=== Data for processing ===

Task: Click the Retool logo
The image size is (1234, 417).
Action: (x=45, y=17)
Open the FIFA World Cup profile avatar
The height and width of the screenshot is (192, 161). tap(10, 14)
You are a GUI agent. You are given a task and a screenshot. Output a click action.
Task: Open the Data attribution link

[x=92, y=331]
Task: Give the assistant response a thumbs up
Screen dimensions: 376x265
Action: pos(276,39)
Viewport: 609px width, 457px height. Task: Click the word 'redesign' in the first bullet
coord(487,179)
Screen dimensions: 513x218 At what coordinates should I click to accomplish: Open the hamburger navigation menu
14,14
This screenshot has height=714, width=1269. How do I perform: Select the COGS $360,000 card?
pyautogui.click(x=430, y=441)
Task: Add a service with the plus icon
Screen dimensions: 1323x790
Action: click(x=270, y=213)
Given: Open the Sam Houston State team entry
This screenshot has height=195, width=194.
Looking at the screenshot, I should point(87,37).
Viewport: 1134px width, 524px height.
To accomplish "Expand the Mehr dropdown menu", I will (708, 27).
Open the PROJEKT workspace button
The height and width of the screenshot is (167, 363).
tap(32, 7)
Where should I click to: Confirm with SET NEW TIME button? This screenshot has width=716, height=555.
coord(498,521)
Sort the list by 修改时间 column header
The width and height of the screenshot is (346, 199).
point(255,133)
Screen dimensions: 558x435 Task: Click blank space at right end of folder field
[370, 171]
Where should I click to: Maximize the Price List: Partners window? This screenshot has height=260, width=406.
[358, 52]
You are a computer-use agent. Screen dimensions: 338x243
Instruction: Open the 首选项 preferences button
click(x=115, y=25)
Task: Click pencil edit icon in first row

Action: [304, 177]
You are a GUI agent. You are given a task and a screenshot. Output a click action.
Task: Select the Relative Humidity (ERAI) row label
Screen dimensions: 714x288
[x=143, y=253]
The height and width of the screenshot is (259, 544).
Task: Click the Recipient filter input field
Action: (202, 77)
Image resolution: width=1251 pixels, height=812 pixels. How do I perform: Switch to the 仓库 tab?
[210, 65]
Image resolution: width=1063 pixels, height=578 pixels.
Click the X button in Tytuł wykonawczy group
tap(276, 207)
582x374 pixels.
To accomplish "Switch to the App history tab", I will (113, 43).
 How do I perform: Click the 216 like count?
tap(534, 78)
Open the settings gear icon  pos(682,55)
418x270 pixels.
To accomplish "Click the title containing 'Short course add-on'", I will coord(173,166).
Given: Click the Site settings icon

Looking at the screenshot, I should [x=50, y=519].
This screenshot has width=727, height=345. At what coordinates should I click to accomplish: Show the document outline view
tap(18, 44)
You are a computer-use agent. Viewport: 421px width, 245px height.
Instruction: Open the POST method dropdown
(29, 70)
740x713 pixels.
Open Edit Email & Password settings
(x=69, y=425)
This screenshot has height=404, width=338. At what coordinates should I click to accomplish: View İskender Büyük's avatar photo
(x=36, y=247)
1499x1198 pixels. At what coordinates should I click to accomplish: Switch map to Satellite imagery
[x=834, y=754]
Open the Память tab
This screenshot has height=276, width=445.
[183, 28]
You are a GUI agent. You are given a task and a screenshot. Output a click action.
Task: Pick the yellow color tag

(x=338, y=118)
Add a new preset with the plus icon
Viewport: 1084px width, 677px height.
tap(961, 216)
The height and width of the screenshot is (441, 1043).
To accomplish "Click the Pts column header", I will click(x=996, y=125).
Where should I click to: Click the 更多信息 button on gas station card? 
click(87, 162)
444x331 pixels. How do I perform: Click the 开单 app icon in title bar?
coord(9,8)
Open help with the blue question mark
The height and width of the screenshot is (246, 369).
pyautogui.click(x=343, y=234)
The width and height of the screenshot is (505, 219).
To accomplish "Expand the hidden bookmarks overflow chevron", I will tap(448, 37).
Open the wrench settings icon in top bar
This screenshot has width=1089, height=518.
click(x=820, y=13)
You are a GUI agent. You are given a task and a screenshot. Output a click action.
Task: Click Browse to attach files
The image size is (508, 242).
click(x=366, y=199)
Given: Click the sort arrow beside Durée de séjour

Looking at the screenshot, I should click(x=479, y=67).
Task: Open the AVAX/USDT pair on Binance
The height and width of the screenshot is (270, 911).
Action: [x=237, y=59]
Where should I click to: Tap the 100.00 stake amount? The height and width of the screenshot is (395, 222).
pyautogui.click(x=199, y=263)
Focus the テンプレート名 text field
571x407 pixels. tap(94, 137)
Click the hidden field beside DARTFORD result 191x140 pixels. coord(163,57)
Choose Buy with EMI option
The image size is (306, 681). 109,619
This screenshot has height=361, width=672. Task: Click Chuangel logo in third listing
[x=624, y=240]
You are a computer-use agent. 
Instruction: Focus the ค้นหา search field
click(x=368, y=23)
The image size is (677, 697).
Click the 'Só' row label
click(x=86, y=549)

===

• Work to complete: Copy the entries above exactly, but only from the line holding "582x374 pixels." through the line holding "418x270 pixels.", both included.

• Exercise output:
582x374 pixels.
To accomplish "Switch to the App history tab", I will (113, 43).
 How do I perform: Click the 216 like count?
tap(534, 78)
Open the settings gear icon  pos(682,55)
418x270 pixels.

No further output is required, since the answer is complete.